*PROBLEM DETAILS*.
Taking the entries below from the top, restate each line exactly and end with the line containing "Sexgeschichten A-Z (183, 6)".

Collected data
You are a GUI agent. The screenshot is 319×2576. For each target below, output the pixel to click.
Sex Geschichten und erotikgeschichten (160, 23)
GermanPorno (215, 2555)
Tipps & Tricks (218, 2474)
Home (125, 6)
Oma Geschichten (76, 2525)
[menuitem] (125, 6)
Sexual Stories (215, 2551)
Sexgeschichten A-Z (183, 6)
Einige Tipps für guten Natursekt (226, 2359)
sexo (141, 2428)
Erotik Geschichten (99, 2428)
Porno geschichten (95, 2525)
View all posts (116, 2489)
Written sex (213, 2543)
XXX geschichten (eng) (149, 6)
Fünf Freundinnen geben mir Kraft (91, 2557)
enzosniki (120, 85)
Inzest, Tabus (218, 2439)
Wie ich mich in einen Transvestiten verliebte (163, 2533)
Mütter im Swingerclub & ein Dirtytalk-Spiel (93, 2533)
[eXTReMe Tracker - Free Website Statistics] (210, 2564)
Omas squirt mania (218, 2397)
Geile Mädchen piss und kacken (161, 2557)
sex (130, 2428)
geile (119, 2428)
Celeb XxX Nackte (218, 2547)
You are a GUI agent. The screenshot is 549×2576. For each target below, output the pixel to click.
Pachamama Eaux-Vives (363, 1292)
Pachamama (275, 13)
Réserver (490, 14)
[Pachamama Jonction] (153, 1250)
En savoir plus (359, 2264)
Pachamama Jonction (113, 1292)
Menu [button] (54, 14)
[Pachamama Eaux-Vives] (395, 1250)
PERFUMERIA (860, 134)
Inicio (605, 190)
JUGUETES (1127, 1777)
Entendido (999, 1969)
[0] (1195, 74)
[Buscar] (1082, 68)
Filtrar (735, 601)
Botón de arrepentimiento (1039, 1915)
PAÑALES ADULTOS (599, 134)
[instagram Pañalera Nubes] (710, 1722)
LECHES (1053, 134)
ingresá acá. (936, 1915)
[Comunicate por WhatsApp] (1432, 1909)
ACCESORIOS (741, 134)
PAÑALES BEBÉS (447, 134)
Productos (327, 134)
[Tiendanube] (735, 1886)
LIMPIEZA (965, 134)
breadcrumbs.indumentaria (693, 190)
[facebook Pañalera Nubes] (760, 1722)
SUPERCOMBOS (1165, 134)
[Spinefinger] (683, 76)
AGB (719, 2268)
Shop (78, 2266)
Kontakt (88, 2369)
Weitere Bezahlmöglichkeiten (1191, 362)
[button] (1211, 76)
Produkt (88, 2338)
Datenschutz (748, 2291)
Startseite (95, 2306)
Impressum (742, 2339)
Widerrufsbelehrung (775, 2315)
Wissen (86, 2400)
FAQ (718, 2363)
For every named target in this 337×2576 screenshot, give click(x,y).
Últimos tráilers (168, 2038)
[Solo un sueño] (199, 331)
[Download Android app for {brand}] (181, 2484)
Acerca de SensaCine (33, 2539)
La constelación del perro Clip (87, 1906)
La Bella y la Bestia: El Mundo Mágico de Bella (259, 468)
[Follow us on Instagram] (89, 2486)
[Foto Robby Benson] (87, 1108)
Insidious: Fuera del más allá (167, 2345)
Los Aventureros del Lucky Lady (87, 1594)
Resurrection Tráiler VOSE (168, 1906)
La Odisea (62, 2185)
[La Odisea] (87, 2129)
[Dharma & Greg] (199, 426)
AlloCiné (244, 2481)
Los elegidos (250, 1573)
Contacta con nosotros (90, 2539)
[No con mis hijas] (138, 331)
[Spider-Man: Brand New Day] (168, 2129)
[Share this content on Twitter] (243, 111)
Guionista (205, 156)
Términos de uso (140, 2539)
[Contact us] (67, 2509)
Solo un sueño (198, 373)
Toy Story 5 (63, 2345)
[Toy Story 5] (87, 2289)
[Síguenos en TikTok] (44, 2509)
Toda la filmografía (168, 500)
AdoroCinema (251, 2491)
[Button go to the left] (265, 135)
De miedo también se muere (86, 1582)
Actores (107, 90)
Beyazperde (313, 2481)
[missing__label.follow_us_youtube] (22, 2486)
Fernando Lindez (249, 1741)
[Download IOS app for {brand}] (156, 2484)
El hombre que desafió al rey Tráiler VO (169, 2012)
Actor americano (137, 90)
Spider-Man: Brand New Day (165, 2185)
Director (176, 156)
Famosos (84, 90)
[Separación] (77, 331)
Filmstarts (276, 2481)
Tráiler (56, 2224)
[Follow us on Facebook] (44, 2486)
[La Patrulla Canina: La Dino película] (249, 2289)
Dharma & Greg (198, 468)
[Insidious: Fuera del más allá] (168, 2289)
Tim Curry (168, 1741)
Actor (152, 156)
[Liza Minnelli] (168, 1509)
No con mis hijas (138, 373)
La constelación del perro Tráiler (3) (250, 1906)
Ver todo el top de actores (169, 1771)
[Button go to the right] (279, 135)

*TASK ANSWER*.
You are a GUI agent. The screenshot is 319×2576. For each target below, output the pixel to click.
Sex Geschichten und erotikgeschichten (160, 23)
GermanPorno (215, 2555)
Tipps & Tricks (218, 2474)
Home (125, 6)
Oma Geschichten (76, 2525)
[menuitem] (125, 6)
Sexual Stories (215, 2551)
Sexgeschichten A-Z (183, 6)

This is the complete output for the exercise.